Aim The small island effect (SIE), i.e. the hypothesis that species richness below a certain threshold area varies independently of island size, has become a widely accepted part of the theory of island biogeography. However, there are doubts whether the findings of SIEs were based on appropriate methods. The aim of this study was thus to provide a statistically sound methodology for the detection of SIEs and to show this by re-analysing data in which an SIE has recently been claimed (Sfenthourakis & Triantis, 2009, Diversity and Distributions, 15, 131–140).
Location Ninety islands of the Aegean Sea (Greece).
Methods First, I reviewed publications on SIEs and evaluated their methodology. Then, I fitted different species–area models to the published data of area (A) and species richness (S) of terrestrial isopods (Oniscidea), with log A as predictor and both S (logarithm function) and log S (power function) as response variables: (i) linear; (ii) quadratic; (iii) cubic; (iv) breakpoint with zero slope to the left (SIE model); (v) breakpoint with zero slope to the right; (vi) two-slope model. I used non-linear regression with R2adj., AICc and BIC as goodness-of-fit measures.
Results Many different methods have been applied for detecting SIEs, all of them with serious shortcomings. Contrary to the claim of the original study, no SIE occurs in this particular dataset as the two-slope variants performed better than the SIE variants for both the logarithm and power functions.

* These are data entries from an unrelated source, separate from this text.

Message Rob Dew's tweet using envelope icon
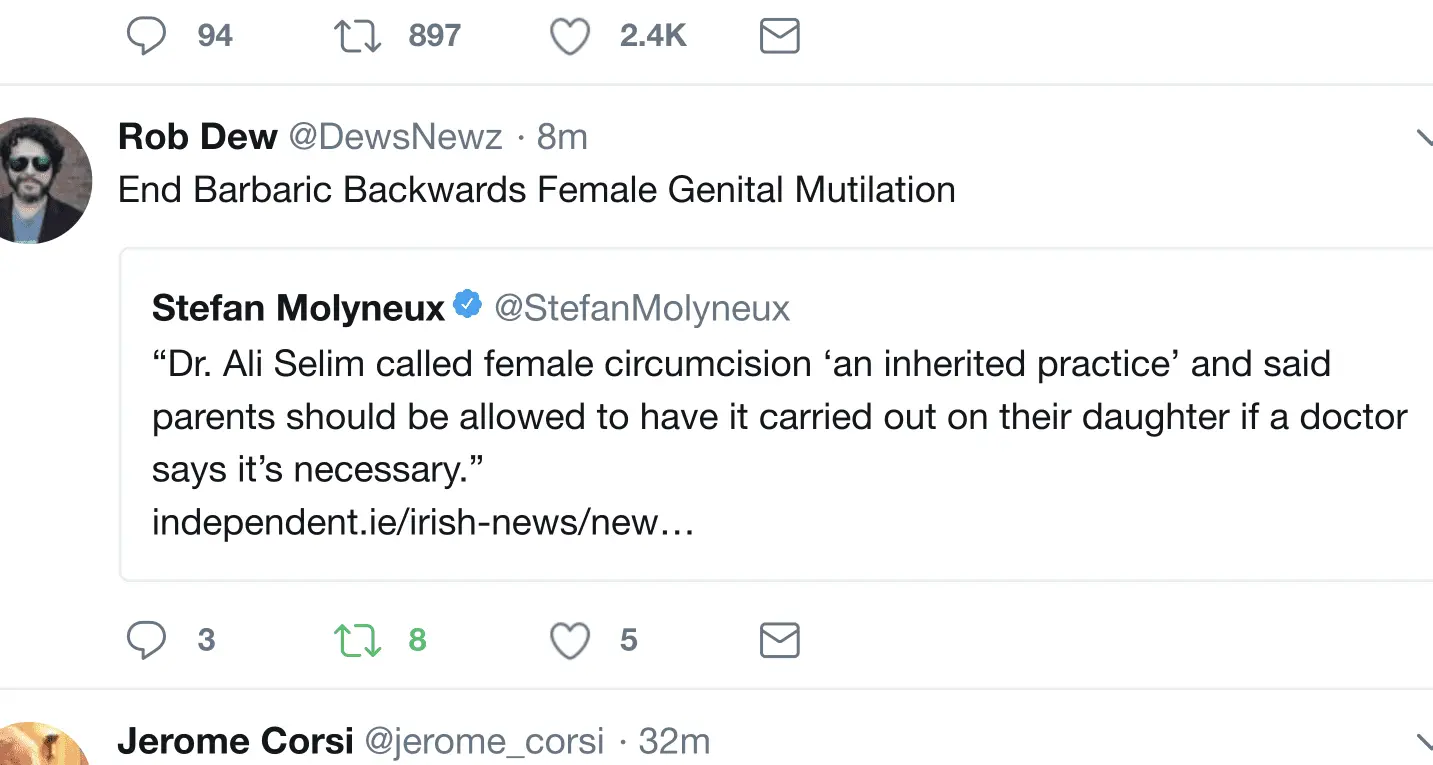The height and width of the screenshot is (765, 1433). point(779,640)
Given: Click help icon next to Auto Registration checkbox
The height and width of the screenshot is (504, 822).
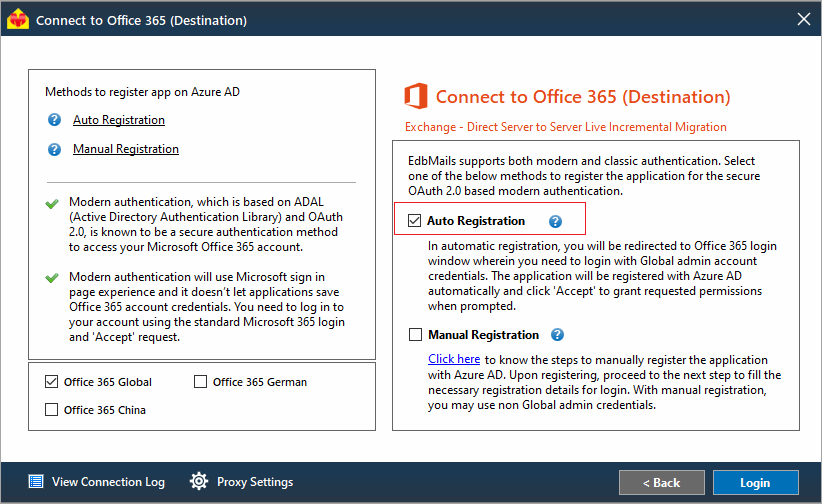Looking at the screenshot, I should point(555,221).
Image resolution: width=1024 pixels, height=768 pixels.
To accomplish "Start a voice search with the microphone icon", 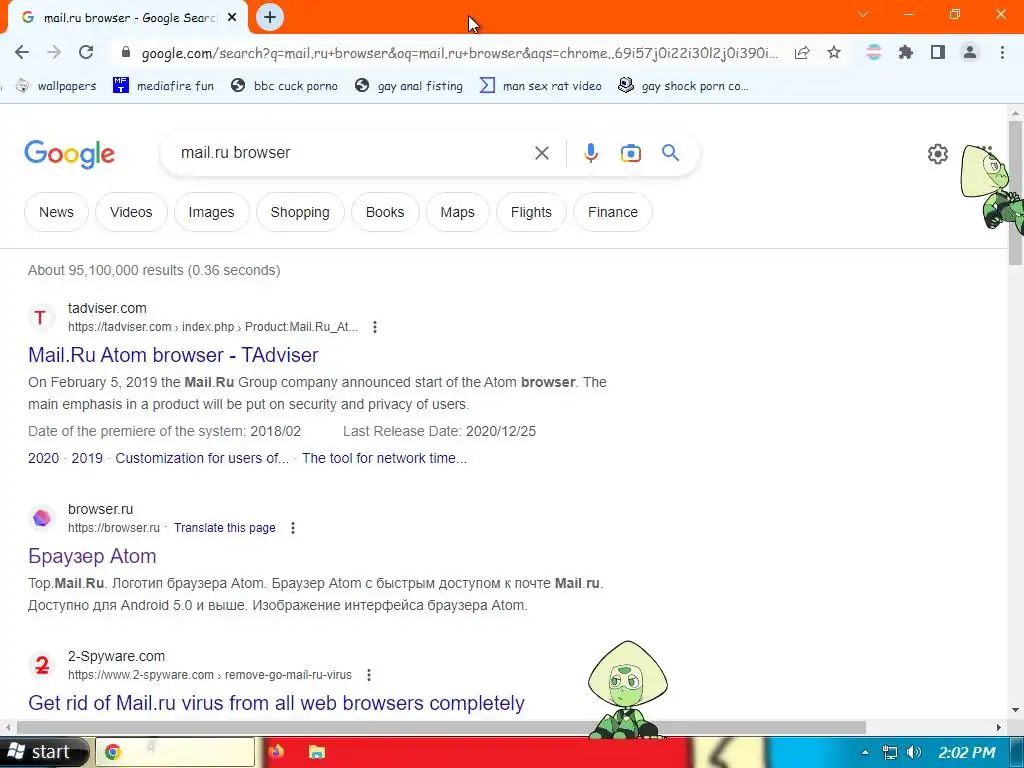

Main conclusions For the unambiguous detection of SIEs, one needs to (i) include islands with no species; (ii) compare all relevant models; and (iii) account for different model complexities. As none of the reviewed SIE studies met all these criteria, their findings are dubious and SIEs may be less common than reported. Thus, conservation-related predictions based on the assumption of SIEs may be unreliable.